__REQUIREMENT__: Set out the stretch from the line containing "Click the pink brain emoji" through the line containing "[x=360, y=248]" as a numbered list. Skip blank lines and leave the pictures out.

__RECORDS SUPPLIED__:
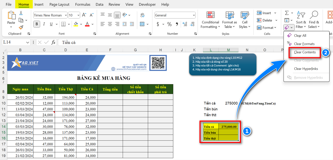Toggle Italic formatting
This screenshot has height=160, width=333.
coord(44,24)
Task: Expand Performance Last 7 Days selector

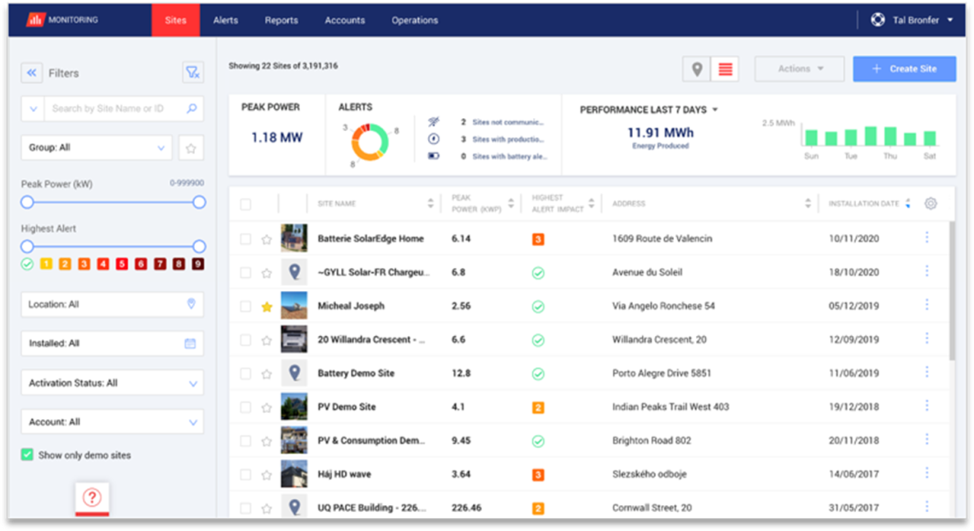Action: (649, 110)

==

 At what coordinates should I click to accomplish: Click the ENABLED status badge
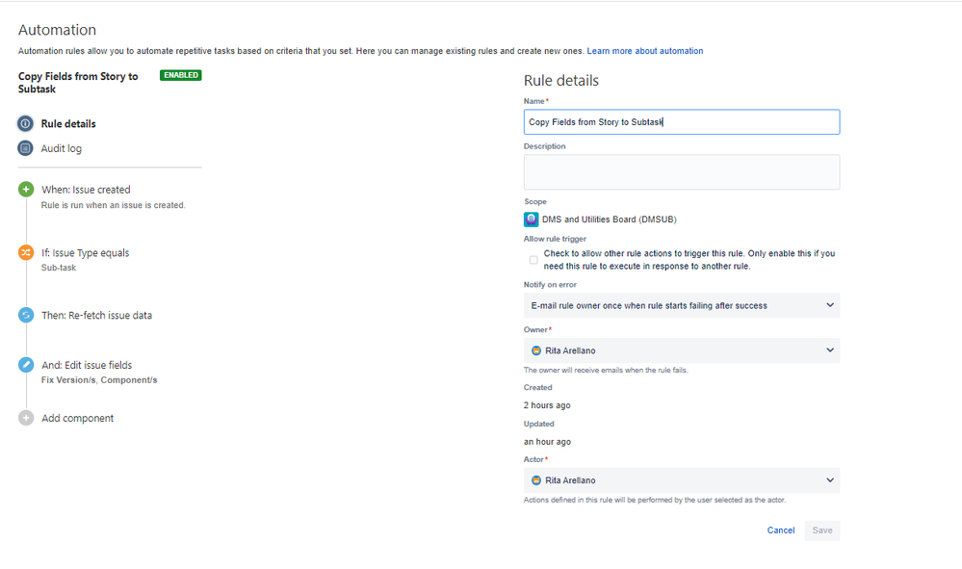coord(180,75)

* * *

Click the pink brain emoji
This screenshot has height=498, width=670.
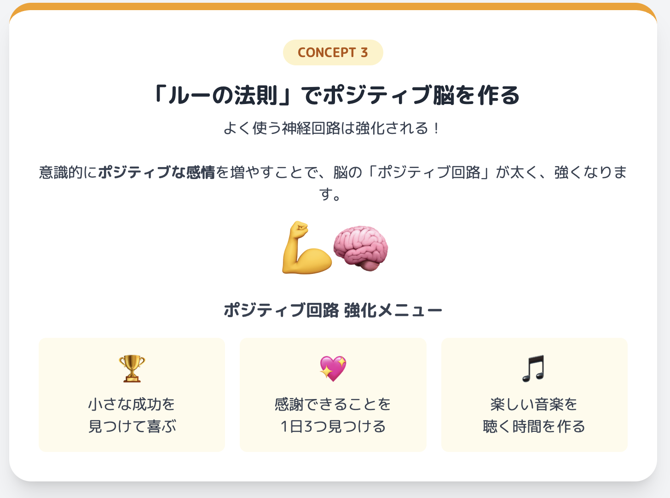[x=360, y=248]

__OUTPUT BELOW__:
1. Click the pink brain emoji
2. This screenshot has height=498, width=670.
3. [x=360, y=248]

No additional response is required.